During the past several months, I had heard about rumors which were being passed along within local BSG members by a few other members. I had protested and confronted them directly on a few occasions and had hoped that the confusions were all cleared up and problems were resolved. Unfortunately, I was wrong. On the 10th of November, 2007, I received a call in the morning from a leader and was informed about some recent mistakes on my part which to be honest I was unaware of.

Throughout that day and the following day, I received several phone calls from various leaders which usually ended up in conflicts amidst severe allegations. I was extremely hurt, because at the source of these allegations were people whom I had trusted a lot and specially one who really meant a lot to me. I was extremely angry because I had been denied the chance of a fair debate. I knew it within my heart; if given an opportunity within a fair debate, I could prove the others wrong and show them reason.

I was completely drained emotionally and was direction less. My life was obviously spiraling down towards hell and the problems just kept escalating. Under such circumstances, on the night of the 11th, I received a call from my best friend and shakubuku parent who stays in Delhi. I was surprised to know that he had already been briefed about the whole incident. He told me, he had a talk with someone from Kolkata who had told him everything about the incident from his perspective. But since, my friend knew me from childhood and I was like his younger brother, he knew me too well to believe the allegations against me to be all true.

For the first time in two days, I was receptive to someone. This guy trusted me and was not keen on only piling up allegations upon me. He suggested, I should chant a lot and find a way out of my situation based on daimoku and studies. He also warned me that according to him, my life was falling out of sync with my practice and I should chant a lot for wisdom in order to seek out the places where I was falling short.
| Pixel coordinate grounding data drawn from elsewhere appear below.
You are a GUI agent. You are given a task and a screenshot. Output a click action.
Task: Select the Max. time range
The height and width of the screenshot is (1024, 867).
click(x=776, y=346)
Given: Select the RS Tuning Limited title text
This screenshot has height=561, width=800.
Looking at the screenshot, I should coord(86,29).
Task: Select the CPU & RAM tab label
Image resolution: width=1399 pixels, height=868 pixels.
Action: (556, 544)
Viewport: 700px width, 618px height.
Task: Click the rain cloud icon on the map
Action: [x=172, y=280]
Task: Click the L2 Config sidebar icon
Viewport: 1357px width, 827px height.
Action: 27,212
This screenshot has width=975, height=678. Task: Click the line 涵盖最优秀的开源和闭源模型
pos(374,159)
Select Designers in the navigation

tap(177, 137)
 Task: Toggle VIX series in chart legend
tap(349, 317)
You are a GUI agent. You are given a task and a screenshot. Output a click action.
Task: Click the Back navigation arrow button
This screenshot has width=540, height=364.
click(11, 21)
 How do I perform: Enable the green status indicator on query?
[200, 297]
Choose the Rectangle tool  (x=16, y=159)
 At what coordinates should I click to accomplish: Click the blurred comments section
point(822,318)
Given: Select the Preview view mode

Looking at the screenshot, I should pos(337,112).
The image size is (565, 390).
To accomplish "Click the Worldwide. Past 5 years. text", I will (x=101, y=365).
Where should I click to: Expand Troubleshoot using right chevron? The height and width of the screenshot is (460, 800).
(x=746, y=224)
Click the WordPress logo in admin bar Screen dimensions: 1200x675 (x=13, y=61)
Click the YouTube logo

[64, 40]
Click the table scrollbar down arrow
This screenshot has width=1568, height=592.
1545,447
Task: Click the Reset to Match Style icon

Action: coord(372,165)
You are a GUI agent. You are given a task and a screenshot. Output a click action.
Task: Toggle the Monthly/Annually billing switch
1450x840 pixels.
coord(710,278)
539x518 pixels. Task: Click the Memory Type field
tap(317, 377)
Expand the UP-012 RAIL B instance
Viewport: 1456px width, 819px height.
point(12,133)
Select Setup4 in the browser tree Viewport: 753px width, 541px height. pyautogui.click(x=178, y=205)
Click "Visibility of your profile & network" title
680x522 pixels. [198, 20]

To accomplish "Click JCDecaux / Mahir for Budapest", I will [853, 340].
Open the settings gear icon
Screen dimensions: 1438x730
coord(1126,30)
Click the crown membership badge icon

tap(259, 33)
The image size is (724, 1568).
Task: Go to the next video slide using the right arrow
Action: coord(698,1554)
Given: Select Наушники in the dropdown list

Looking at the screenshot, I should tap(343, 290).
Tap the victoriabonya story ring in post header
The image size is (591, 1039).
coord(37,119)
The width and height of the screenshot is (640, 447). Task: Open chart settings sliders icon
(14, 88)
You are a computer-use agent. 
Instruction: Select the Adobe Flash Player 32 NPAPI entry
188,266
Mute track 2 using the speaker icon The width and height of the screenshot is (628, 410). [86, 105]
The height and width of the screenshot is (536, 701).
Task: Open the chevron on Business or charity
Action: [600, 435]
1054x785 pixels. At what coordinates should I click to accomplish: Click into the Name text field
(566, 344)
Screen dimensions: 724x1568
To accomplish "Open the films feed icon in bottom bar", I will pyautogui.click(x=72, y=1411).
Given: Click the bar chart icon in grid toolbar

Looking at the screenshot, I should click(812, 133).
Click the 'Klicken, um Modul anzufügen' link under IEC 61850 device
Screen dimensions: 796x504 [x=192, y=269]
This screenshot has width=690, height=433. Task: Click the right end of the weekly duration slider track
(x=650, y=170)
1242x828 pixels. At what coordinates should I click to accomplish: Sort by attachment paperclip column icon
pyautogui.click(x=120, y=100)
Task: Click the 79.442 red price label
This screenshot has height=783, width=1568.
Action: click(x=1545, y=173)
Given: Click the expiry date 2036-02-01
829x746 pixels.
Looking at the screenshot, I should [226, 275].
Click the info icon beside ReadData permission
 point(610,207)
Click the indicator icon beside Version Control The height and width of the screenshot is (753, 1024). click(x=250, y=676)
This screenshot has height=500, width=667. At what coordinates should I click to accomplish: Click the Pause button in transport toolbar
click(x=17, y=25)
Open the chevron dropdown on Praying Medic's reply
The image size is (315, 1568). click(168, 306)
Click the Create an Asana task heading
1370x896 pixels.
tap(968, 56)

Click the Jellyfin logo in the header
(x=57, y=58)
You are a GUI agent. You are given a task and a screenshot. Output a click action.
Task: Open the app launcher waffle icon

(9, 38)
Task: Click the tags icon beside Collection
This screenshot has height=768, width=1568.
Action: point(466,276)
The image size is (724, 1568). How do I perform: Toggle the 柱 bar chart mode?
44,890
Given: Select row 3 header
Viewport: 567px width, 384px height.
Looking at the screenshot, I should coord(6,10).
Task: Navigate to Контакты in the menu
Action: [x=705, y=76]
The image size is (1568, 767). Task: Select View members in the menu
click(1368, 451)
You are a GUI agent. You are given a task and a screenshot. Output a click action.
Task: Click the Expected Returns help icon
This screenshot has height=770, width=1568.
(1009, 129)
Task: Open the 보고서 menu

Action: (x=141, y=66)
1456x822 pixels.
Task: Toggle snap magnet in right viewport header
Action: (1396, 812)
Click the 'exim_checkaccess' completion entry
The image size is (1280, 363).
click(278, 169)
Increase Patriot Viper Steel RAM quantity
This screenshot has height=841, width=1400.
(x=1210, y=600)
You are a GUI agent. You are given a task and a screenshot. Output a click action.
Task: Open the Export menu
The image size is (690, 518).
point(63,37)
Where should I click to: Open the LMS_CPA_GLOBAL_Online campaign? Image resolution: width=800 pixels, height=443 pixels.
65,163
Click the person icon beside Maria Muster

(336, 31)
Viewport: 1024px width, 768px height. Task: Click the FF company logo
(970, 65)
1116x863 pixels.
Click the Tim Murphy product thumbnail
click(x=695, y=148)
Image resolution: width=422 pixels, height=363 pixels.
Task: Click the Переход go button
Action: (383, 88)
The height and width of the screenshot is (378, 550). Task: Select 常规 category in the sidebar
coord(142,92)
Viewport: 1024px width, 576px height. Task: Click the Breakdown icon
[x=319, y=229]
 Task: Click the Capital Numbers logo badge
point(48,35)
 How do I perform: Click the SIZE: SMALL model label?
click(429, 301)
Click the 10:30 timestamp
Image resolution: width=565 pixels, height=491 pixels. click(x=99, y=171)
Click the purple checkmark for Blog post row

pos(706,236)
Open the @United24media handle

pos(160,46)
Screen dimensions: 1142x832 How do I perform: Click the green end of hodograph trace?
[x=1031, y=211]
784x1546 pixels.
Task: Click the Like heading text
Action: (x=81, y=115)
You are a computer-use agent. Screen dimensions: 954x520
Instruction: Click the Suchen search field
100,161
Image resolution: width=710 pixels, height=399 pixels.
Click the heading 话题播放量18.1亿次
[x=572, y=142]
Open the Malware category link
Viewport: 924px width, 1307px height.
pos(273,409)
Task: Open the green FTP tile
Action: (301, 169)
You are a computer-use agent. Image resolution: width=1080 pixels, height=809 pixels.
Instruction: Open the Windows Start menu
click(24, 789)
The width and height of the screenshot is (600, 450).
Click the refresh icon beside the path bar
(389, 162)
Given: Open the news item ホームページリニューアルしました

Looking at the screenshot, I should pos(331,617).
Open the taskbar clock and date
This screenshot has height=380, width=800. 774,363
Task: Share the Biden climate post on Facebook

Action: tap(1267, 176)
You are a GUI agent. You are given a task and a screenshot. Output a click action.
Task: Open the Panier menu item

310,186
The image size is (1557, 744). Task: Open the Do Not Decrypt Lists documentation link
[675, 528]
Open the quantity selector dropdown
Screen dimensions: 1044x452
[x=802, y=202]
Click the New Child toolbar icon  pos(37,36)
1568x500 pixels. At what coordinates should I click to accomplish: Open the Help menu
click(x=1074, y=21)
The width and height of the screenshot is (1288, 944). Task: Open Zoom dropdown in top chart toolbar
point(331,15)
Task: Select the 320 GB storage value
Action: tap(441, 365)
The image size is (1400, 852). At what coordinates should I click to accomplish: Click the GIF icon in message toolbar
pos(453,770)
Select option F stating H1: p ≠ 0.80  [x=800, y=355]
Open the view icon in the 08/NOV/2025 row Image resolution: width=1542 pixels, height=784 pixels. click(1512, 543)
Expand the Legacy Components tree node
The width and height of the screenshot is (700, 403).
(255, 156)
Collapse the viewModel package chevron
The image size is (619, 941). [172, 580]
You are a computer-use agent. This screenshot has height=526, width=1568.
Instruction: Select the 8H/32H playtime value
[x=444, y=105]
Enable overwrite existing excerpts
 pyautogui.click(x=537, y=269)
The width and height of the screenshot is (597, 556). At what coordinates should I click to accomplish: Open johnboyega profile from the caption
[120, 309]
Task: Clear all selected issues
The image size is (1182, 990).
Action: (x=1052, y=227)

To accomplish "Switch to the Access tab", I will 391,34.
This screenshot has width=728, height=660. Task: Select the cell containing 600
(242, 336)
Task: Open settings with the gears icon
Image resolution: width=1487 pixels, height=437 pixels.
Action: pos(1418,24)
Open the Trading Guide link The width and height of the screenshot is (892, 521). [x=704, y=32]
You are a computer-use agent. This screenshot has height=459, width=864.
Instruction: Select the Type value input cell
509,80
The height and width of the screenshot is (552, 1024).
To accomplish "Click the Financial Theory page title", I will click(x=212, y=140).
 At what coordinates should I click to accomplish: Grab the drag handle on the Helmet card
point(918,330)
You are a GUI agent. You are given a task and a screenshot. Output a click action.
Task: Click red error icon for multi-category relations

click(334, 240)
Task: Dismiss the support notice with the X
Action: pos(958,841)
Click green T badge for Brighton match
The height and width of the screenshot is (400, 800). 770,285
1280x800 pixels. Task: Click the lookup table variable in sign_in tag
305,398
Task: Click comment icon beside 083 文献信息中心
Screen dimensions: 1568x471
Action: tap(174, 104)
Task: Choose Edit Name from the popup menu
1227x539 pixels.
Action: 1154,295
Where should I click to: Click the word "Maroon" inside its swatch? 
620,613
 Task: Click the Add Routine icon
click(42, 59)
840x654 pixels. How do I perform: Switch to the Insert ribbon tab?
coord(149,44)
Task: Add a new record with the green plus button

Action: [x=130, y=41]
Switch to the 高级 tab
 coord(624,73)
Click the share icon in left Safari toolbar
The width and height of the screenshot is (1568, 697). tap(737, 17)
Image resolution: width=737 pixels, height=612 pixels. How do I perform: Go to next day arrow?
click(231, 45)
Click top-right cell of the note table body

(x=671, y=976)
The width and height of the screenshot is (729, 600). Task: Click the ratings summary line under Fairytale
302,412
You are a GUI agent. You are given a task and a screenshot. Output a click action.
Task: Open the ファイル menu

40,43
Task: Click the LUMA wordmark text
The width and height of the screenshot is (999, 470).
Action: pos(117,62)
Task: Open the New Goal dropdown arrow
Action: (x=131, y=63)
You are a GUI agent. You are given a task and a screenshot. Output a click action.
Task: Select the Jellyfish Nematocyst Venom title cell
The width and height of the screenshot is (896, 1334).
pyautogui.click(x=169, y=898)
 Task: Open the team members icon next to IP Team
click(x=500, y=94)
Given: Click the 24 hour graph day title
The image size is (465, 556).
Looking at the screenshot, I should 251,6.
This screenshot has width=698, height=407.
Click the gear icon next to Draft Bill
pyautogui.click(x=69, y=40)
I followed his advice and started chanting earnestly for wisdom. I was also studying a lot. I read about the concept of Esho Funi (oneness of self and environment). Although, I had read it numerous times before, this time it was different. I realized, my environment was acting negatively because I was looking towards it with a negative attitude. While reading about the “temple issue” once more, I was able to co-relate the events of the incident with my life. I realized, Sensei and the SGI were faced with severe criticism and were denied a fair debate. But, through perseverance, a positive attitude and sincere efforts, they were able to prove all the allegations against them wrong. The priesthood was exposed and the SGI emerged as completely victorious. The sun can fall behind the clouds for a while. But, the moment the skies are clear, the ground is clearly visible. Similarly, one can overlook the facts or remain ignorant towards it for a while. But, they cannot remain like that forever. Somehow, I was able to discover a new level of stillness and happiness in my life.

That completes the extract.